#### [Record excerpts]
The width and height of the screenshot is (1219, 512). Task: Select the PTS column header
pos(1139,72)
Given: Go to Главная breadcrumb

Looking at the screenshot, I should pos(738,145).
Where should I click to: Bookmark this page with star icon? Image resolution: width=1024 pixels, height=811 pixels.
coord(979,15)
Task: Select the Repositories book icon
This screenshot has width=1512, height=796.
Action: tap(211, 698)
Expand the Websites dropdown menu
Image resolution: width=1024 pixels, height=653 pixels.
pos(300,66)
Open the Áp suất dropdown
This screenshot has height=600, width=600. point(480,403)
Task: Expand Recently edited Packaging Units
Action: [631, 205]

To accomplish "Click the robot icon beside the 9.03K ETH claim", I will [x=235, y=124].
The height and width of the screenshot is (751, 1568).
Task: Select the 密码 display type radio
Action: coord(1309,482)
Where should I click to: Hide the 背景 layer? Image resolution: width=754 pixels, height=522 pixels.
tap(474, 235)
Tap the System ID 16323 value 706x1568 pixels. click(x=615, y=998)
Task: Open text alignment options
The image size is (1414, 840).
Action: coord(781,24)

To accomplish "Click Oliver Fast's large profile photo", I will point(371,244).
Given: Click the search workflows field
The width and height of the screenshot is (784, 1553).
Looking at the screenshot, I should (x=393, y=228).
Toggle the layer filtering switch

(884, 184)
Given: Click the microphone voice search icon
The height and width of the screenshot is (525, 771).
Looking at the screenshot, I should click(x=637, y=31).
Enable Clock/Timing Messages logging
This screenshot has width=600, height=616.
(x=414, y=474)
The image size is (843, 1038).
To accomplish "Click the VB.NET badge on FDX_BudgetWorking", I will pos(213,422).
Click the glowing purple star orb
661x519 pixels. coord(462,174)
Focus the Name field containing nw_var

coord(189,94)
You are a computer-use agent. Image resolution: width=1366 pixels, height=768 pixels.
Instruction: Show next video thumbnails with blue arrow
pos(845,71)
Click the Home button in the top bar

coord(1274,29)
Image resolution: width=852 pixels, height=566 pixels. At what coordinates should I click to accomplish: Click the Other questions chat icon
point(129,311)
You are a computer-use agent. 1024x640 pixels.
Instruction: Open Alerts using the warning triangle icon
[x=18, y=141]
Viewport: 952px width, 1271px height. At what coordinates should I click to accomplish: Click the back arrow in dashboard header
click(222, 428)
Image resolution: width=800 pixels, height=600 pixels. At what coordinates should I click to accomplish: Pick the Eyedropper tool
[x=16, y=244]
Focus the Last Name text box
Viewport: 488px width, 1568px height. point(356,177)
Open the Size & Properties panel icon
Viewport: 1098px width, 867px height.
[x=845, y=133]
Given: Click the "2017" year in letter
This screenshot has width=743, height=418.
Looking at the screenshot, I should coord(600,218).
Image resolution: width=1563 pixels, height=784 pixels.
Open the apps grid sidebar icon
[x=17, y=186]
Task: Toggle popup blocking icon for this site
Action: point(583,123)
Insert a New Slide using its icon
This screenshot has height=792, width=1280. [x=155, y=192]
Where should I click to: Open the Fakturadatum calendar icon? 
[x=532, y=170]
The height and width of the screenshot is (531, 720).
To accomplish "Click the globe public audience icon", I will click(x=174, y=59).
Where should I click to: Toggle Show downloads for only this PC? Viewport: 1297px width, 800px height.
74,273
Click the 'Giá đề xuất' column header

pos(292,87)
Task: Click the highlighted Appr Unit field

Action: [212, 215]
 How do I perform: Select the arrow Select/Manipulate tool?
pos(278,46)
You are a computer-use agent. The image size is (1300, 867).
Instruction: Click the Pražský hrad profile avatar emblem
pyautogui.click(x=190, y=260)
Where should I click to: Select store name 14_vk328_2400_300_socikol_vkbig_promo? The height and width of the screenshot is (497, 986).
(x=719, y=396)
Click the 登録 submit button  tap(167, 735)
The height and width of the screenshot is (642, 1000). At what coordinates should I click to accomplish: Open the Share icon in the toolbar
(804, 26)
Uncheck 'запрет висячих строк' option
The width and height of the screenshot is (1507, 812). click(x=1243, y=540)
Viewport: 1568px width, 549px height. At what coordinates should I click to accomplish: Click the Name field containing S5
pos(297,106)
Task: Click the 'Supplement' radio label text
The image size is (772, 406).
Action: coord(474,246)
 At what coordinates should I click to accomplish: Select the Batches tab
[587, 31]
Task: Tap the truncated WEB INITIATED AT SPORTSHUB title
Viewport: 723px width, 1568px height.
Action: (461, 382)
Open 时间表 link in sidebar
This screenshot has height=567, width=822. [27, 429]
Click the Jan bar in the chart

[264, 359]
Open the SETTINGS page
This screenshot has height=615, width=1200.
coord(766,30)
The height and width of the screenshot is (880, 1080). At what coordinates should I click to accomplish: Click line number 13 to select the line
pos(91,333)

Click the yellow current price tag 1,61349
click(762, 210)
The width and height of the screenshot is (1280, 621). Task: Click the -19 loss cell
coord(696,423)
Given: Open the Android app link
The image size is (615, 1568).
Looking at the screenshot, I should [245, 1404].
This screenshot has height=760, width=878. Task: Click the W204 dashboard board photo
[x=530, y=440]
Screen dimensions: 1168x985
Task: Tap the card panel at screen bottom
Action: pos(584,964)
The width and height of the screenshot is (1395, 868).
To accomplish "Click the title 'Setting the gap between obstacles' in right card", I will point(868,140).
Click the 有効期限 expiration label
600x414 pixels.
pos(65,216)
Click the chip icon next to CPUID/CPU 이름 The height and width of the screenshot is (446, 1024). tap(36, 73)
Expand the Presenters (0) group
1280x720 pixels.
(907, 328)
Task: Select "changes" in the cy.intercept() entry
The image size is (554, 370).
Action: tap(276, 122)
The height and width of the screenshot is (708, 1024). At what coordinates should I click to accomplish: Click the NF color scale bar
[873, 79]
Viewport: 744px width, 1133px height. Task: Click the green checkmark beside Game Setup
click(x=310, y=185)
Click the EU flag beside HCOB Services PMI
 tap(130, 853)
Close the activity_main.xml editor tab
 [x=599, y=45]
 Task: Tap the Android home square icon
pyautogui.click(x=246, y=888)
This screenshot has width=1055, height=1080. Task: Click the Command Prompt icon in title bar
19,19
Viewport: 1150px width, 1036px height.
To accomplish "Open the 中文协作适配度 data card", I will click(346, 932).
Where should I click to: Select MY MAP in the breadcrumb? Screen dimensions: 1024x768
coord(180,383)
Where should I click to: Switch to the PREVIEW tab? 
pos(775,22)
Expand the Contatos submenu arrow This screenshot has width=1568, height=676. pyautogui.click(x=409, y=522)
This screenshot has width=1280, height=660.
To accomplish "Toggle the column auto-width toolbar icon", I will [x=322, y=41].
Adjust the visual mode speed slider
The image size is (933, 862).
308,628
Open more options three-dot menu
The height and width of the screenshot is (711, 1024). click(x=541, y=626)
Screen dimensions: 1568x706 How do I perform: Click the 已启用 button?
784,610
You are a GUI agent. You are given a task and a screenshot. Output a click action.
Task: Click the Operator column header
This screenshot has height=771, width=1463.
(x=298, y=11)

#### [Task prompt]
What's wanted is each line above, transcribed with nothing altered.

#### [Solution to the exercise]
The width and height of the screenshot is (1219, 512). Task: Select the PTS column header
pos(1139,72)
Given: Go to Главная breadcrumb

Looking at the screenshot, I should pos(738,145).
Where should I click to: Bookmark this page with star icon? Image resolution: width=1024 pixels, height=811 pixels.
coord(979,15)
Task: Select the Repositories book icon
This screenshot has width=1512, height=796.
Action: tap(211, 698)
Expand the Websites dropdown menu
Image resolution: width=1024 pixels, height=653 pixels.
pos(300,66)
Open the Áp suất dropdown
This screenshot has height=600, width=600. point(480,403)
Task: Expand Recently edited Packaging Units
Action: [631, 205]

To accomplish "Click the robot icon beside the 9.03K ETH claim", I will [x=235, y=124].
The height and width of the screenshot is (751, 1568).
Task: Select the 密码 display type radio
Action: coord(1309,482)
Where should I click to: Hide the 背景 layer? Image resolution: width=754 pixels, height=522 pixels.
tap(474, 235)
Tap the System ID 16323 value 706x1568 pixels. click(x=615, y=998)
Task: Open text alignment options
The image size is (1414, 840).
Action: coord(781,24)

To accomplish "Click Oliver Fast's large profile photo", I will point(371,244).
Given: Click the search workflows field
The width and height of the screenshot is (784, 1553).
Looking at the screenshot, I should (x=393, y=228).
Toggle the layer filtering switch

(884, 184)
Given: Click the microphone voice search icon
The height and width of the screenshot is (525, 771).
Looking at the screenshot, I should click(x=637, y=31).
Enable Clock/Timing Messages logging
This screenshot has width=600, height=616.
(x=414, y=474)
The image size is (843, 1038).
To accomplish "Click the VB.NET badge on FDX_BudgetWorking", I will pos(213,422).
Click the glowing purple star orb
661x519 pixels. coord(462,174)
Focus the Name field containing nw_var

coord(189,94)
You are a computer-use agent. Image resolution: width=1366 pixels, height=768 pixels.
Instruction: Show next video thumbnails with blue arrow
pos(845,71)
Click the Home button in the top bar

coord(1274,29)
Image resolution: width=852 pixels, height=566 pixels. At what coordinates should I click to accomplish: Click the Other questions chat icon
point(129,311)
You are a computer-use agent. 1024x640 pixels.
Instruction: Open Alerts using the warning triangle icon
[x=18, y=141]
Viewport: 952px width, 1271px height. At what coordinates should I click to accomplish: Click the back arrow in dashboard header
click(222, 428)
Image resolution: width=800 pixels, height=600 pixels. At what coordinates should I click to accomplish: Pick the Eyedropper tool
[x=16, y=244]
Focus the Last Name text box
Viewport: 488px width, 1568px height. point(356,177)
Open the Size & Properties panel icon
Viewport: 1098px width, 867px height.
[x=845, y=133]
Given: Click the "2017" year in letter
This screenshot has width=743, height=418.
Looking at the screenshot, I should coord(600,218).
Image resolution: width=1563 pixels, height=784 pixels.
Open the apps grid sidebar icon
[x=17, y=186]
Task: Toggle popup blocking icon for this site
Action: point(583,123)
Insert a New Slide using its icon
This screenshot has height=792, width=1280. [x=155, y=192]
Where should I click to: Open the Fakturadatum calendar icon? 
[x=532, y=170]
The height and width of the screenshot is (531, 720).
To accomplish "Click the globe public audience icon", I will click(x=174, y=59).
Where should I click to: Toggle Show downloads for only this PC? Viewport: 1297px width, 800px height.
74,273
Click the 'Giá đề xuất' column header

pos(292,87)
Task: Click the highlighted Appr Unit field

Action: [212, 215]
 How do I perform: Select the arrow Select/Manipulate tool?
pos(278,46)
You are a computer-use agent. The image size is (1300, 867).
Instruction: Click the Pražský hrad profile avatar emblem
pyautogui.click(x=190, y=260)
Where should I click to: Select store name 14_vk328_2400_300_socikol_vkbig_promo? The height and width of the screenshot is (497, 986).
(x=719, y=396)
Click the 登録 submit button  tap(167, 735)
The height and width of the screenshot is (642, 1000). At what coordinates should I click to accomplish: Open the Share icon in the toolbar
(804, 26)
Uncheck 'запрет висячих строк' option
The width and height of the screenshot is (1507, 812). click(x=1243, y=540)
Viewport: 1568px width, 549px height. At what coordinates should I click to accomplish: Click the Name field containing S5
pos(297,106)
Task: Click the 'Supplement' radio label text
The image size is (772, 406).
Action: coord(474,246)
 At what coordinates should I click to accomplish: Select the Batches tab
[587, 31]
Task: Tap the truncated WEB INITIATED AT SPORTSHUB title
Viewport: 723px width, 1568px height.
Action: (461, 382)
Open 时间表 link in sidebar
This screenshot has height=567, width=822. [27, 429]
Click the Jan bar in the chart

[264, 359]
Open the SETTINGS page
This screenshot has height=615, width=1200.
coord(766,30)
The height and width of the screenshot is (880, 1080). At what coordinates should I click to accomplish: Click line number 13 to select the line
pos(91,333)

Click the yellow current price tag 1,61349
click(762, 210)
The width and height of the screenshot is (1280, 621). Task: Click the -19 loss cell
coord(696,423)
Given: Open the Android app link
The image size is (615, 1568).
Looking at the screenshot, I should [245, 1404].
This screenshot has height=760, width=878. Task: Click the W204 dashboard board photo
[x=530, y=440]
Screen dimensions: 1168x985
Task: Tap the card panel at screen bottom
Action: pos(584,964)
The width and height of the screenshot is (1395, 868).
To accomplish "Click the title 'Setting the gap between obstacles' in right card", I will point(868,140).
Click the 有効期限 expiration label
600x414 pixels.
pos(65,216)
Click the chip icon next to CPUID/CPU 이름 The height and width of the screenshot is (446, 1024). tap(36, 73)
Expand the Presenters (0) group
1280x720 pixels.
(907, 328)
Task: Select "changes" in the cy.intercept() entry
The image size is (554, 370).
Action: tap(276, 122)
The height and width of the screenshot is (708, 1024). At what coordinates should I click to accomplish: Click the NF color scale bar
[873, 79]
Viewport: 744px width, 1133px height. Task: Click the green checkmark beside Game Setup
click(x=310, y=185)
Click the EU flag beside HCOB Services PMI
 tap(130, 853)
Close the activity_main.xml editor tab
 [x=599, y=45]
 Task: Tap the Android home square icon
pyautogui.click(x=246, y=888)
This screenshot has width=1055, height=1080. Task: Click the Command Prompt icon in title bar
19,19
Viewport: 1150px width, 1036px height.
To accomplish "Open the 中文协作适配度 data card", I will click(346, 932).
Where should I click to: Select MY MAP in the breadcrumb? Screen dimensions: 1024x768
coord(180,383)
Where should I click to: Switch to the PREVIEW tab? 
pos(775,22)
Expand the Contatos submenu arrow This screenshot has width=1568, height=676. pyautogui.click(x=409, y=522)
This screenshot has width=1280, height=660.
To accomplish "Toggle the column auto-width toolbar icon", I will [x=322, y=41].
Adjust the visual mode speed slider
The image size is (933, 862).
308,628
Open more options three-dot menu
The height and width of the screenshot is (711, 1024). click(x=541, y=626)
Screen dimensions: 1568x706 How do I perform: Click the 已启用 button?
784,610
You are a GUI agent. You are given a task and a screenshot. Output a click action.
Task: Click the Operator column header
This screenshot has height=771, width=1463.
(x=298, y=11)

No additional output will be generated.